Task statement: Exactly as written, write out the lines below from the first to the one containing "Image resolution: width=502", inclusive. Pictures do not belong in the copy.
(Beginning of Data supplied)
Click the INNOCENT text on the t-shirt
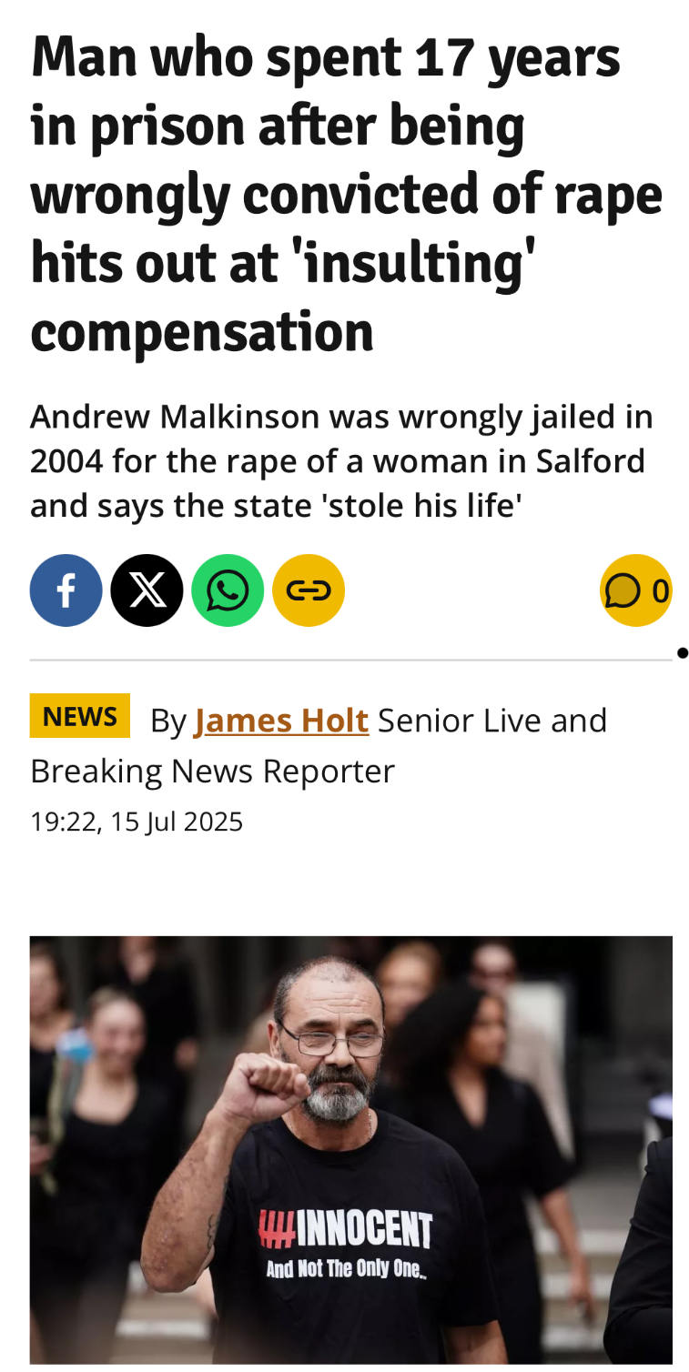The image size is (689, 1372). 345,1230

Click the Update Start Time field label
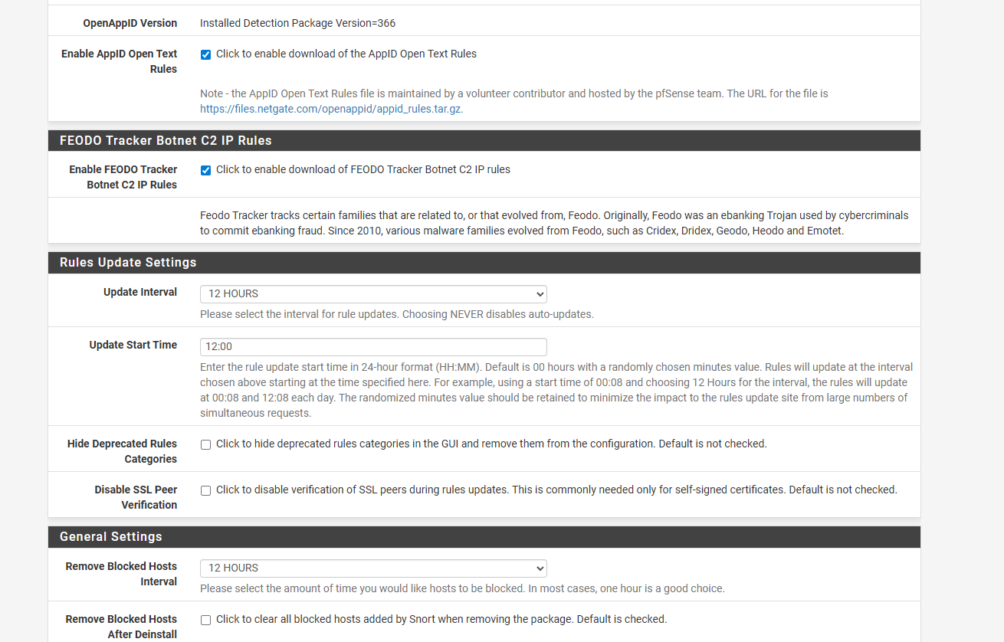tap(133, 345)
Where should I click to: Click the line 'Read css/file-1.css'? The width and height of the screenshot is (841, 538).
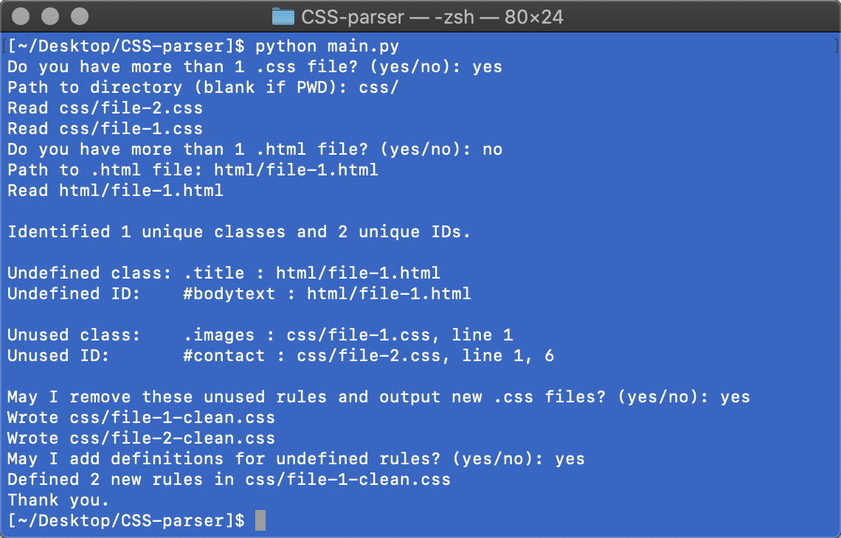(105, 129)
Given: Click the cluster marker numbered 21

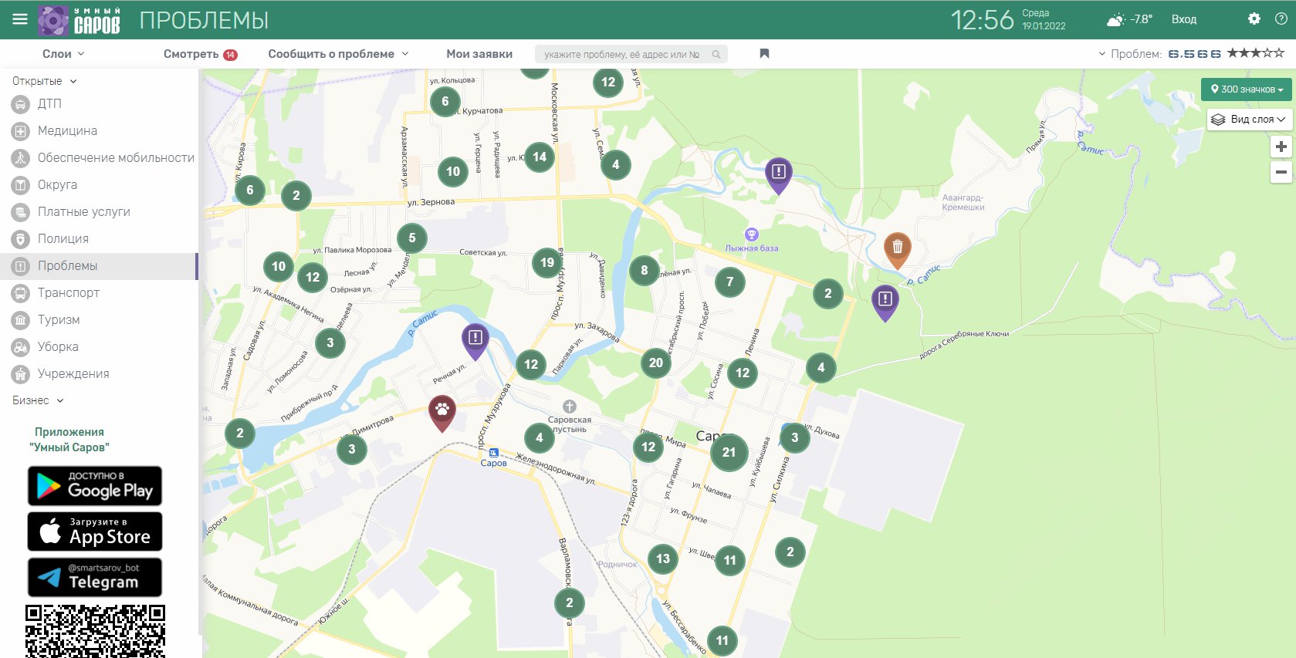Looking at the screenshot, I should coord(729,453).
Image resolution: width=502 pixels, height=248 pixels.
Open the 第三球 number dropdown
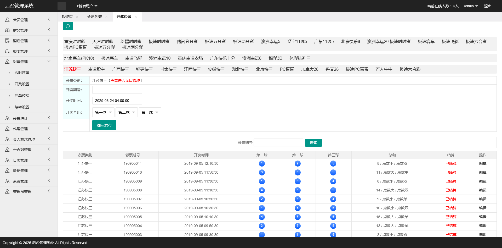click(150, 112)
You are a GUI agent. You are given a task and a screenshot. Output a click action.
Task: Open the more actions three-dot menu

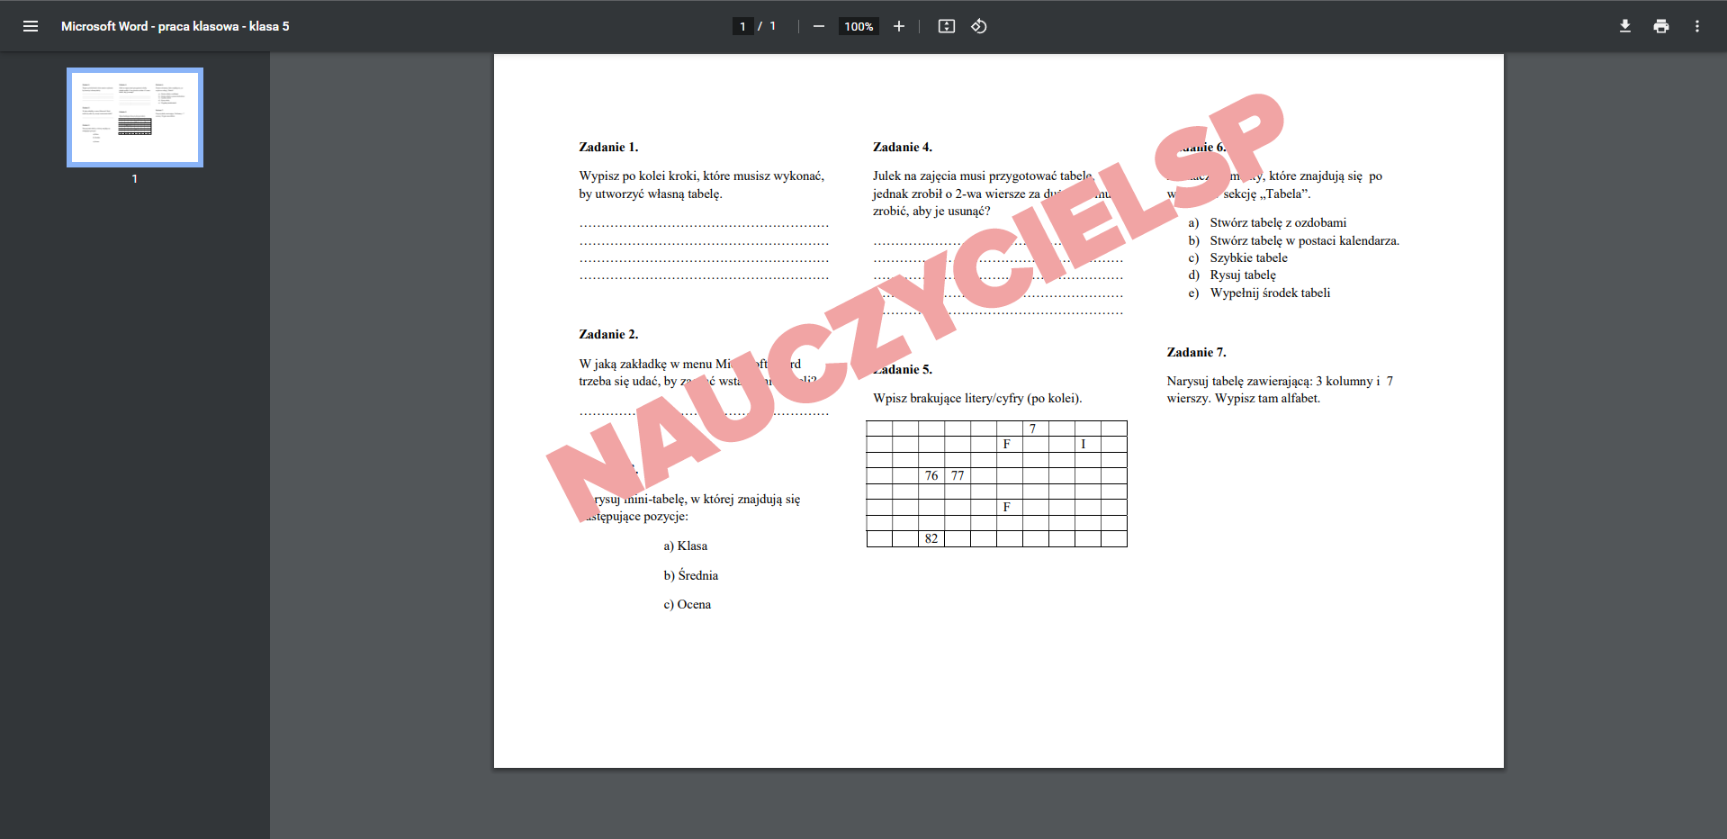tap(1696, 26)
(End of Data supplied)
The answer:
Click the INNOCENT text on the t-shirt
The image size is (689, 1372). 345,1230

Click the Update Start Time field label
tap(133, 345)
Where should I click to: Click the line 'Read css/file-1.css'? The width and height of the screenshot is (841, 538).
(105, 129)
Given: Click the cluster marker numbered 21

Looking at the screenshot, I should coord(729,453).
Image resolution: width=502 pixels, height=248 pixels.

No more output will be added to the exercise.